1. SANAA is a Tokyo-based collaborative office, founded by Kazuyo Sejima and Ryue Nishizawa. With all projects based on careful study of the context, program, and client objectives, their works range in scale from master planning, to educational and cultural facilities, to product and furniture design. Recent and notable projects include: Louvre-Lens Museum in France; the Rolex Learning Center in Switzerland; New Museum in New York; the Glass Pavilion at the Toledo Museum of Art in Ohio; and the 21st Century Museum of Contemporary Art in Japan. SANAA has been awarded The Pritzker Architecture Prize, the Golden Lion, and the Prize of the Architectural Institute of Japan, among other awards. [image credit: Iwan Baan]

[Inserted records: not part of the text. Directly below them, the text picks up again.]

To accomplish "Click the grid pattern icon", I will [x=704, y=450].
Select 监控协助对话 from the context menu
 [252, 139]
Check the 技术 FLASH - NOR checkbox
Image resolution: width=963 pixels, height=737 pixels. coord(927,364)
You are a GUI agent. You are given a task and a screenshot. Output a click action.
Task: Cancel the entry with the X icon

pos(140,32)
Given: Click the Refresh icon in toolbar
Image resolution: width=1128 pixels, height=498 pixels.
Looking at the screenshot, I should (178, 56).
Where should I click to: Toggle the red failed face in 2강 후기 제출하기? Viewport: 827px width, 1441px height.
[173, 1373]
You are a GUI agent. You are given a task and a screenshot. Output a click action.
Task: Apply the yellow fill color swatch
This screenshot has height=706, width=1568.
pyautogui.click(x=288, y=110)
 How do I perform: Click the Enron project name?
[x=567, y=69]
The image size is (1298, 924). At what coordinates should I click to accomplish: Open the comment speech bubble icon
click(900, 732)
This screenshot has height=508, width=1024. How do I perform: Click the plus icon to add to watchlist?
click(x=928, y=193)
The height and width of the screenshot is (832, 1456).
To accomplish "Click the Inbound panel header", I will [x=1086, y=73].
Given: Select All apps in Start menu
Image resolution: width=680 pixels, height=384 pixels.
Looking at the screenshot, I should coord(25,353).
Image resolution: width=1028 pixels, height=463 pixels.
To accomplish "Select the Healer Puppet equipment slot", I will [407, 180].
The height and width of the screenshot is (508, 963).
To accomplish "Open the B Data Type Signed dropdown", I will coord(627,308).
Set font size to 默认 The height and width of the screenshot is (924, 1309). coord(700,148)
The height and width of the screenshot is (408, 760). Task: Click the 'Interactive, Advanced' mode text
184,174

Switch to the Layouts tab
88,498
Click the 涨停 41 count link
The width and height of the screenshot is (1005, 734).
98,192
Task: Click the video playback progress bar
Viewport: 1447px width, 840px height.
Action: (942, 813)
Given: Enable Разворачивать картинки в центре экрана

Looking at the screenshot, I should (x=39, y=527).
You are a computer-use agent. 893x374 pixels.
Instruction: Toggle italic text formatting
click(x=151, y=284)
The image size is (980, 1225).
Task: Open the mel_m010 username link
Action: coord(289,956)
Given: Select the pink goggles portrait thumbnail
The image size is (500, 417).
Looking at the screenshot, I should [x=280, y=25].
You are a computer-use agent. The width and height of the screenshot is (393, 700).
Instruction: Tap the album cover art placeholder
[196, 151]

2. Herzog & de Meuron are known for designs that are sensitive to the site, geography, and cultural context creating projects that are highly specific to their place and program brief, from small-scale private projects to large-scale public and cultural facilities. Recent and notable projects include: the Tate Modern in London; the Schaulager in Basel; the de Young Museum in San Francisco; the Pérez Art Museum Miami; and M+ in Hong Kong. Led by five Senior Partners—Jacques Herzog, Pierre de Meuron, Christine Binswanger, Ascan Mergenthaler, and Stefan Marbach—and based in Basel, Switzerland, the firm has been awarded The Pritzker Architecture Prize, the RIBA Royal Gold Medal, and the Praemium Imperiale.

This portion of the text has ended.